Your goal:
Write out, from the entries below, exactly the lines that run between the lines holding "740x309 pixels. Task: Click" and "Image resolution: width=685", inclusive, and stop there.

Material shown:
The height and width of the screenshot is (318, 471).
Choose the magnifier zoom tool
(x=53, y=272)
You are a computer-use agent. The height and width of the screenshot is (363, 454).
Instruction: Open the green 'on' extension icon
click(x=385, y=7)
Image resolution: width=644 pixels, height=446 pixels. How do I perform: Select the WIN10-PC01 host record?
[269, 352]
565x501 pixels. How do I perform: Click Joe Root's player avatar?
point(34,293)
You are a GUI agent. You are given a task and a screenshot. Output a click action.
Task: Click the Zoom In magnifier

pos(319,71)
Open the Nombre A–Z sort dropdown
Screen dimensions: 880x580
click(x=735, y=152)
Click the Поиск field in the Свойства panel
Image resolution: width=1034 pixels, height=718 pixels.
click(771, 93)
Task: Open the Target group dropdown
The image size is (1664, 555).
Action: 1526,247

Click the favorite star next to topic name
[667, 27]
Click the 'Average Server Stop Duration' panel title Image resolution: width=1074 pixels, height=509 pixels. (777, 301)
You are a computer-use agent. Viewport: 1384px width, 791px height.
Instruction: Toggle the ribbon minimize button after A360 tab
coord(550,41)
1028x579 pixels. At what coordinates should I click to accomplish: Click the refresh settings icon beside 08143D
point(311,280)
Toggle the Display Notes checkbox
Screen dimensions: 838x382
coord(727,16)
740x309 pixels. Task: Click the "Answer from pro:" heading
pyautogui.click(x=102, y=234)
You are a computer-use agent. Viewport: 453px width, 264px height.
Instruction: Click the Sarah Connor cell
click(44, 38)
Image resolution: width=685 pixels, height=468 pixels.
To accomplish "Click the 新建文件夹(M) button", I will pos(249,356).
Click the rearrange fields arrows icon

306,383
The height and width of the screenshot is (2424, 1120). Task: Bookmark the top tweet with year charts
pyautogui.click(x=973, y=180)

Result of this exercise:
740x309 pixels. Task: Click the "Answer from pro:" heading
pyautogui.click(x=102, y=234)
You are a computer-use agent. Viewport: 453px width, 264px height.
Instruction: Click the Sarah Connor cell
click(44, 38)
Image resolution: width=685 pixels, height=468 pixels.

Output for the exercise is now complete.